WHAT IS NEEDED: Repeat precisely the line in which "You are a GUI" occurs and all lines that follow it in the entries below. Pictures must be omitted.

(Dataset entries)
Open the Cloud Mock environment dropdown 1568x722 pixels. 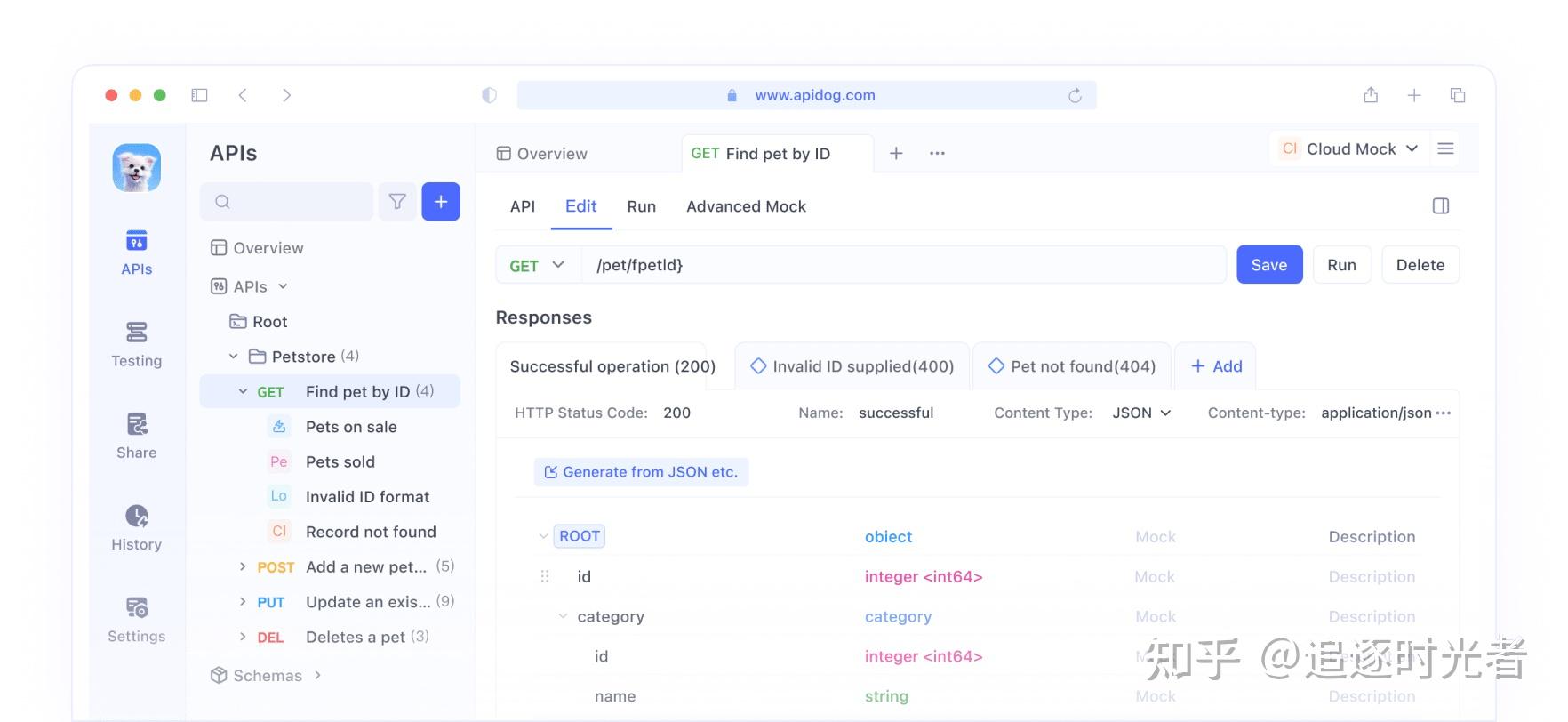[1348, 148]
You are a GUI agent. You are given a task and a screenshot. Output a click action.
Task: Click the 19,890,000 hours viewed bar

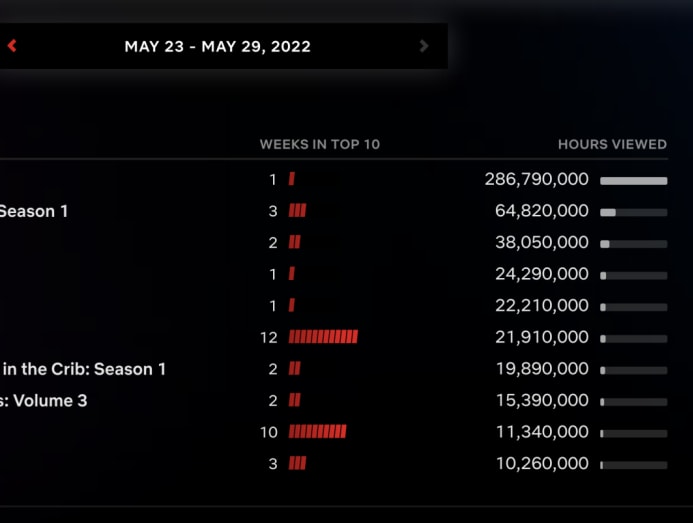coord(634,370)
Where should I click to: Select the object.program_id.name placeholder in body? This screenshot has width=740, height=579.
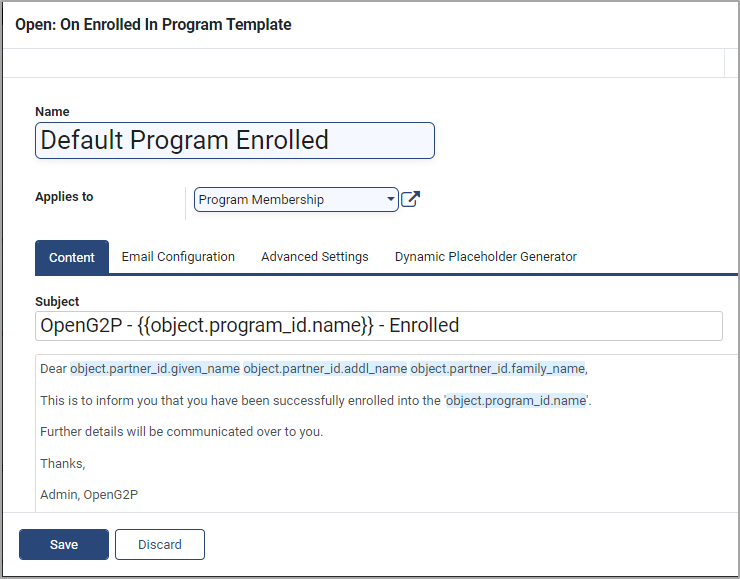[516, 401]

RESPONSE AREA:
You are a GUI agent. You are given a task and a screenshot. Output a click action.
Task: Click the 19,890,000 hours viewed bar

coord(634,370)
Where should I click to: Select the object.program_id.name placeholder in body? This screenshot has width=740, height=579.
[516, 401]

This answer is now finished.